Was macht man mit Geld, das man von anderen erhält? Und was leistet man dafür? Fragen, die, wie man weiß, für die Griechen bis heute eine gewisse Bedeutung haben. Ihr großer antiker Vorfahre Perikles hatte vor bald 2500 Jahren eine erstaunliche Antwort parat: »Das Geld gehört nicht denen, die es zahlen, sondern denen, die es bekommen.« Das hielten bereits die Zeitgenossen für eine interessante Sicht der Dinge und überhörten fast den Nachsatz: »… sofern sie für den erhaltenen Betrag die vereinbarte Gegenleistung erstatten«. Das Geld, um das es hier ging, stammte aus der Kasse des »Attischen Seebundes«. So wird ein Bündnissystem genannt, das die Athener im Jahr 478 v.
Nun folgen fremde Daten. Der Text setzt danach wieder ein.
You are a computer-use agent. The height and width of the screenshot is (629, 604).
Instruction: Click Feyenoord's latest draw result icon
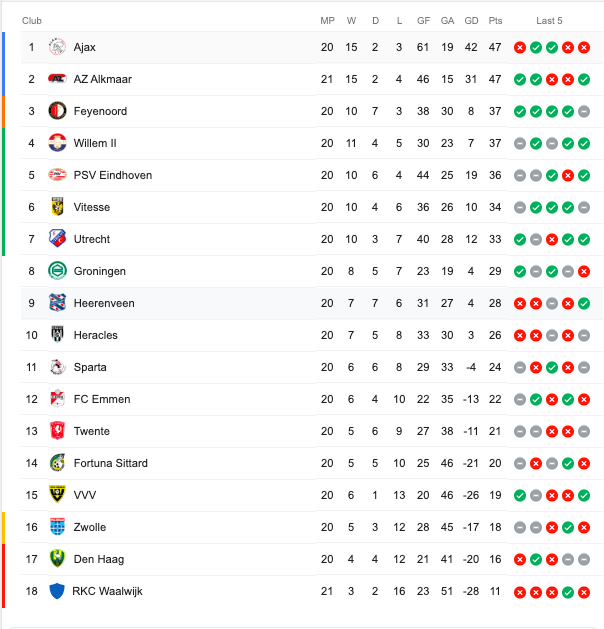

Chr. ins Leben gerufen hatten. Sie versammelten in dieser Allianz mehr als 200 griechische Stadtstaaten. Das Datum 478 v. Chr. ist kein Zufall: Kurz zuvor hatten die Griechen einen Angriff der Perser unter ihrem Großkönig Xerxes zurückgeschlagen, ein Verdienst vor allem der athenischen Flotte. Von daher leiteten die Athener den Anspruch auf Vorherrschaft in Griechenland ab und setzten sich an die Spitze des Bundes, der »attisch« hieß, weil Athen in der Landschaft Attika liegt. Sinn und Zweck des Bündnisses bestanden darin, sich gegen künftige Angriffe der Perser zu wappnen (die dann gar nicht erfolgten, aber das konnte zu diesem Zeitpunkt keiner wissen). Einige der Partner stellten Schiffe zur Verfügung, die meisten aber zahlten Jahr für Jahr einen bestimmten Geldbetrag in eine gemeinsame, bald gut gefüllte Kasse, die man auf der Insel Delos deponierte. Sie sollte als Kriegskasse für den Fall einer persischen Invasion dienen.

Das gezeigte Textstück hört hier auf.